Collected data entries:
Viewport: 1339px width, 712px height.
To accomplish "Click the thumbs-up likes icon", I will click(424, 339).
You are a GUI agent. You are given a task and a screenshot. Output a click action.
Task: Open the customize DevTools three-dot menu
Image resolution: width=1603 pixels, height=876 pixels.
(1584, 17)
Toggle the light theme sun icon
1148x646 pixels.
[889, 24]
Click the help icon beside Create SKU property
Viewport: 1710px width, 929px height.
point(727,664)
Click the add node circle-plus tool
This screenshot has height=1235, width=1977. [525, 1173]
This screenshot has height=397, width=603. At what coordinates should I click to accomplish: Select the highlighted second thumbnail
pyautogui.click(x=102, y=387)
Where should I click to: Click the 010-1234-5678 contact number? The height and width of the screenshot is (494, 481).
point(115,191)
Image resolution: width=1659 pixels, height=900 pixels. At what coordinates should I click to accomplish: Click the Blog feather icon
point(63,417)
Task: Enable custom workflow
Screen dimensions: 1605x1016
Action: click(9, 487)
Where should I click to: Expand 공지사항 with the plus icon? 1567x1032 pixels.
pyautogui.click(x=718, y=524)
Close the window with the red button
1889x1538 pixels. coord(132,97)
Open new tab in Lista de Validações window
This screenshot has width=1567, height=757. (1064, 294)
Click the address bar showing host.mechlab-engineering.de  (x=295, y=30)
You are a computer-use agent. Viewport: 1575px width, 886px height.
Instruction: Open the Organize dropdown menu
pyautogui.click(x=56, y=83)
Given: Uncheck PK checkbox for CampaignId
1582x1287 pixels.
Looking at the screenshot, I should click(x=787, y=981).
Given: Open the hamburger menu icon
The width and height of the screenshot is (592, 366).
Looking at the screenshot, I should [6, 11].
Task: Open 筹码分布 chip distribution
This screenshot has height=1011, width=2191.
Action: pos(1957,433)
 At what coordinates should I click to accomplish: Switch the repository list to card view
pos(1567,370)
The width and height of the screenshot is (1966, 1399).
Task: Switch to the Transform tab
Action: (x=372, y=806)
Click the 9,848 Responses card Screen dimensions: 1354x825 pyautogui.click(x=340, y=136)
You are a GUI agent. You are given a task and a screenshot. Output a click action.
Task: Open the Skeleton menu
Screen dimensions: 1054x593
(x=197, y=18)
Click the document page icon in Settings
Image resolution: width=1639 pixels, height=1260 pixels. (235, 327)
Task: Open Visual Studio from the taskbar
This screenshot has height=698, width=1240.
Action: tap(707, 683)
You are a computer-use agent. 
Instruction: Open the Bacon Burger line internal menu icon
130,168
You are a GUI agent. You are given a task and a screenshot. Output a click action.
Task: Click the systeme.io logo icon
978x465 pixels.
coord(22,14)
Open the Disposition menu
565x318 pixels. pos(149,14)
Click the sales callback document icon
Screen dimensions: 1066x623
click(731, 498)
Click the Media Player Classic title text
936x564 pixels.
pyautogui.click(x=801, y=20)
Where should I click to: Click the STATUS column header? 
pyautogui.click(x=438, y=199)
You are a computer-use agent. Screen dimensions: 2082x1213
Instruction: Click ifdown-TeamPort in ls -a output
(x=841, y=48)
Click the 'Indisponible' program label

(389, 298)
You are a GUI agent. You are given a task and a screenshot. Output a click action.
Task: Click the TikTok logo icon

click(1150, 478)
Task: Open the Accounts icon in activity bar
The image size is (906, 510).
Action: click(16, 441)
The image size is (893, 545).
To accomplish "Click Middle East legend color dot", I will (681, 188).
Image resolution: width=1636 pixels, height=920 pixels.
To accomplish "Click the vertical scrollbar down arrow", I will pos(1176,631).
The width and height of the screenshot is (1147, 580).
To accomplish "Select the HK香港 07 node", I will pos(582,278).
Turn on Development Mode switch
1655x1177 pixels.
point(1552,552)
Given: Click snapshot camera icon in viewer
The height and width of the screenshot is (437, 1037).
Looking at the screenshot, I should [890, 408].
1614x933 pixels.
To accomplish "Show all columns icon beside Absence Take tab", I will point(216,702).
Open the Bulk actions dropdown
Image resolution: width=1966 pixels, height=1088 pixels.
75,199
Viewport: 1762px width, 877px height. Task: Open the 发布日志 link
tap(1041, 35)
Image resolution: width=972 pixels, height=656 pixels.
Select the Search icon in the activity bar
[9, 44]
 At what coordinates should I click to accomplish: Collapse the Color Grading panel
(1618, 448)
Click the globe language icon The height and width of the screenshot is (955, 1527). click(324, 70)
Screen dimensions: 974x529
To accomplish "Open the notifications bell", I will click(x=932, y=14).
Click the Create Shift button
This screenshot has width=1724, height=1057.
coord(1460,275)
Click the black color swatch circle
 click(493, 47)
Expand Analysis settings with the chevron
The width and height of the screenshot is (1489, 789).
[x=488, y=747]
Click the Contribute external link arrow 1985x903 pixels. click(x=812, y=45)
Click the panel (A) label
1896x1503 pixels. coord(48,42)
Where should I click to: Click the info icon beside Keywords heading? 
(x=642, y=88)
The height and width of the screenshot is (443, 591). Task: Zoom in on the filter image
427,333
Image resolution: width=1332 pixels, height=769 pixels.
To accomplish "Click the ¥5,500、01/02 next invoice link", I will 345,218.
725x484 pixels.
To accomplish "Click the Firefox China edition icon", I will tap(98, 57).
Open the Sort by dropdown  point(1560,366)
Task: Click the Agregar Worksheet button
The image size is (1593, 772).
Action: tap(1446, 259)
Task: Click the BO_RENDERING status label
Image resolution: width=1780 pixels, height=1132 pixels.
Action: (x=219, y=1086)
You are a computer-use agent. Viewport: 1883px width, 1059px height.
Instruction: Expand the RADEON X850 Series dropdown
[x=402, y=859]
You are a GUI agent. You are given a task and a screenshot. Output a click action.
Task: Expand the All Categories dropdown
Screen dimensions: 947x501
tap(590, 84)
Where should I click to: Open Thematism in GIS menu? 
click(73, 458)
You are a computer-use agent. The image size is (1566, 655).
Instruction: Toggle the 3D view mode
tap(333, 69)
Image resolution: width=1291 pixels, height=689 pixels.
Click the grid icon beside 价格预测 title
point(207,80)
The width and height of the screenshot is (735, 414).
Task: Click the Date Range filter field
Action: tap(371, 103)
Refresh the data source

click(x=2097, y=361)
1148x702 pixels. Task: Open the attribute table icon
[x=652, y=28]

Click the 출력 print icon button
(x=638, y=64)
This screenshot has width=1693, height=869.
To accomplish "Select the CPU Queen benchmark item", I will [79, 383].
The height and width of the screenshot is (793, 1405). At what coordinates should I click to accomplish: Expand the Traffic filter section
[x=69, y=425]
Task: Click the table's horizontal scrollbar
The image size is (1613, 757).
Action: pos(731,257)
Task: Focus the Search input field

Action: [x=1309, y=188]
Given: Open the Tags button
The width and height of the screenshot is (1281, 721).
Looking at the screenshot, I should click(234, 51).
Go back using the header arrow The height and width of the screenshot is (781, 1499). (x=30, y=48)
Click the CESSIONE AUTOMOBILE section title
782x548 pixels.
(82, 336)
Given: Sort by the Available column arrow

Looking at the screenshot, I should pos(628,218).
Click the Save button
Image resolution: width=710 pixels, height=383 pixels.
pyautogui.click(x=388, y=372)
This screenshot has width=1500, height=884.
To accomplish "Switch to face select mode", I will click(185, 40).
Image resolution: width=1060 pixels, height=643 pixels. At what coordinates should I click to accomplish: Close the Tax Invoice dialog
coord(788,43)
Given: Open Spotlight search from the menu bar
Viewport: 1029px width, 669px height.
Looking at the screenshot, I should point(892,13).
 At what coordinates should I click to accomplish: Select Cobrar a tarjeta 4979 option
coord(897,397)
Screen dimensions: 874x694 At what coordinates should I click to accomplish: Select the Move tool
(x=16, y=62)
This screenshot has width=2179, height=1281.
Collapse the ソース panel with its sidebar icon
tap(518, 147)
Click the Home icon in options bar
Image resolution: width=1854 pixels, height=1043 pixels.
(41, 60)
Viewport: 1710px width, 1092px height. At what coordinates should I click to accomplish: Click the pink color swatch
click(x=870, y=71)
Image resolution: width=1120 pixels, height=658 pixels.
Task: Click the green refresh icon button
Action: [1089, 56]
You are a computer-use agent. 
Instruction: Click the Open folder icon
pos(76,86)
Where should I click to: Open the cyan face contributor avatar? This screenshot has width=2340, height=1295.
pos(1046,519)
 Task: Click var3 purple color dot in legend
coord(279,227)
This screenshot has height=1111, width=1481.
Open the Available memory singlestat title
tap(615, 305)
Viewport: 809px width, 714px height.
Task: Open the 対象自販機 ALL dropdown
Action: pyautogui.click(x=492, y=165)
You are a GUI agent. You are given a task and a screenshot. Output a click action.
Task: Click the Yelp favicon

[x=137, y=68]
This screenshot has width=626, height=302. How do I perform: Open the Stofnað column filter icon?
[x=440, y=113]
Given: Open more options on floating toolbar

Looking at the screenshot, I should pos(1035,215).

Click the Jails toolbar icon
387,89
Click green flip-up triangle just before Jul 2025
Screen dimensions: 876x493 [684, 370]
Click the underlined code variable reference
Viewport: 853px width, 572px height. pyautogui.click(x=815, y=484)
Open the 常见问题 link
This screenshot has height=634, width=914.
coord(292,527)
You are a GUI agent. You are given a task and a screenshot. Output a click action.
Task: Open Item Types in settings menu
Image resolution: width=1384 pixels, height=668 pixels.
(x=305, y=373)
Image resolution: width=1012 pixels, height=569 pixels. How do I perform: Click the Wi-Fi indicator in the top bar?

> _Description of the task_
Write down exactly the span of lines above from the one containing "Open new tab in Lista de Validações window" to the one containing "Task: Open Visual Studio from the taskbar", both ends included.

> _Task output_
Open new tab in Lista de Validações window
This screenshot has width=1567, height=757. (1064, 294)
Click the address bar showing host.mechlab-engineering.de  (x=295, y=30)
You are a computer-use agent. Viewport: 1575px width, 886px height.
Instruction: Open the Organize dropdown menu
pyautogui.click(x=56, y=83)
Given: Uncheck PK checkbox for CampaignId
1582x1287 pixels.
Looking at the screenshot, I should click(x=787, y=981).
Given: Open the hamburger menu icon
The width and height of the screenshot is (592, 366).
Looking at the screenshot, I should [6, 11].
Task: Open 筹码分布 chip distribution
This screenshot has height=1011, width=2191.
Action: pos(1957,433)
 At what coordinates should I click to accomplish: Switch the repository list to card view
pos(1567,370)
The width and height of the screenshot is (1966, 1399).
Task: Switch to the Transform tab
Action: (x=372, y=806)
Click the 9,848 Responses card Screen dimensions: 1354x825 pyautogui.click(x=340, y=136)
You are a GUI agent. You are given a task and a screenshot. Output a click action.
Task: Open the Skeleton menu
Screen dimensions: 1054x593
(x=197, y=18)
Click the document page icon in Settings
Image resolution: width=1639 pixels, height=1260 pixels. (235, 327)
Task: Open Visual Studio from the taskbar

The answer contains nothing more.